After two years, Raymond informed the family that he and Tallulah would be seeking a divorce and, to properly obtain one, he needed $500. This touched off another nasty episode of bickering and name-calling, and the money was raised only after he threatened suicide, and not for the first time. Not long after the checks had been mailed, Raymond wrote with the great news that he and Tallulah had reconciled. He did not offer to return the money to Inez, Butch, and Leon, though all three suggested that he do so. Raymond declined on the grounds that his new team of lawyers needed the money to hire experts and investigators.
What irked Leon and Butch was their brother’s sense of entitlement, as though they, the family, owed him the money because of his persecution. In the early days of his imprisonment, both Leon and Butch had reminded Raymond that he had not sent them the first penny when they were behind bars and he was not. This had led to another nasty episode that Inez had been forced to mediate.

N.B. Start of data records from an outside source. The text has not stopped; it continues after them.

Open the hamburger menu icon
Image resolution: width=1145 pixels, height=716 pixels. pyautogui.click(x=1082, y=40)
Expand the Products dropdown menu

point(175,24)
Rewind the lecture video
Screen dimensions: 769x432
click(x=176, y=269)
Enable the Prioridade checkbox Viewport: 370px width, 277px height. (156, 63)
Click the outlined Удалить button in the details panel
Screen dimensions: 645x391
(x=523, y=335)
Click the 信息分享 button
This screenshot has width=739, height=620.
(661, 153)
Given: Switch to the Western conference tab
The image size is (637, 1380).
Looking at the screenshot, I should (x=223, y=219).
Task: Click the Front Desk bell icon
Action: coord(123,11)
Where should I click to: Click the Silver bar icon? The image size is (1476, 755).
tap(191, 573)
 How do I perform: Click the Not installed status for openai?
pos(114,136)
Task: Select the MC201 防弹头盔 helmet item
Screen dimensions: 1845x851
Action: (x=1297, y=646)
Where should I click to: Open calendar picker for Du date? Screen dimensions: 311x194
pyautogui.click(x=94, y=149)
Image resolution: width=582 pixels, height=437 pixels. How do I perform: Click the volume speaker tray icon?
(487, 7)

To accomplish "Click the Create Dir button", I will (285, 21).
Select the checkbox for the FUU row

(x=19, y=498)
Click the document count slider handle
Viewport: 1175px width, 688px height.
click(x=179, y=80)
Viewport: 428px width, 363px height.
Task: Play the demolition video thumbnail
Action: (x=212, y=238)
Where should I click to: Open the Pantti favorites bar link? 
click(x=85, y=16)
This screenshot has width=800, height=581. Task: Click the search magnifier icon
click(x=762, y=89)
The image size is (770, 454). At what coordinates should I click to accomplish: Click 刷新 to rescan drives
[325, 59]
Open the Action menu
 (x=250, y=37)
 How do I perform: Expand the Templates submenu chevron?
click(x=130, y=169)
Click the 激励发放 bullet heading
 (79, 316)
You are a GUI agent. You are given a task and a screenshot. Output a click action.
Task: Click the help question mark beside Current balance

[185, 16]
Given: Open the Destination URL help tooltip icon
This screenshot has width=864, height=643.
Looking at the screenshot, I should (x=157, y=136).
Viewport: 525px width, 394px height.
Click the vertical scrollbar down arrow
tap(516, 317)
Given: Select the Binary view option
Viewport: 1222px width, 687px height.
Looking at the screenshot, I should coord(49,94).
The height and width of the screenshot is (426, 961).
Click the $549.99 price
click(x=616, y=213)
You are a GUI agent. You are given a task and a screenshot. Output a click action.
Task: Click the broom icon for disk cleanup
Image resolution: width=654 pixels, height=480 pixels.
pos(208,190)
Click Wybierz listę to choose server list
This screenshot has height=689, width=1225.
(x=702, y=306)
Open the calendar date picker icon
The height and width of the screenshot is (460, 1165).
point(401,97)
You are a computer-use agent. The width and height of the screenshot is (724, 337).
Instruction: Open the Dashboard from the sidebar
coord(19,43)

She sat bent and unmoving in her wheelchair, with a large canvas bag in her lap. As the thoughts of Tallulah began to fade, she opened the bag and withdrew a letter from Raymond, his latest. She opened the envelope, plain and white with his swirling cursive writing all over the front, and unfolded two sheets of yellow tablet paper.
Dearest Mother:
It is becoming increasingly obvious and apparent that the cumbersome and unwieldy yes even lethargic machinations of our inequitable and dishonorable yes even corrupt judicial system have inevitably and irrevocably trained their loathsome and despicable eyes upon me.
Inez took a breath, then read the sentence again. Most of the words looked familiar. After years of reading with a letter in one hand and a dictionary in the other, she was amazed at how much her vocabulary had expanded.
Butch glanced back, saw the letter, shook his head, but said nothing.
However, the State of Mississippi will once again be thwarted and stymied and left in thorough and consummate degradation in its resolution to extract blood from Raymond T. Graney. For I have procured and retained the services of a young lawyer with astonishing skills, an extraordinary advocate judiciously chosen by me from the innumerable legions of barristers quite literally throwing themselves at my feet.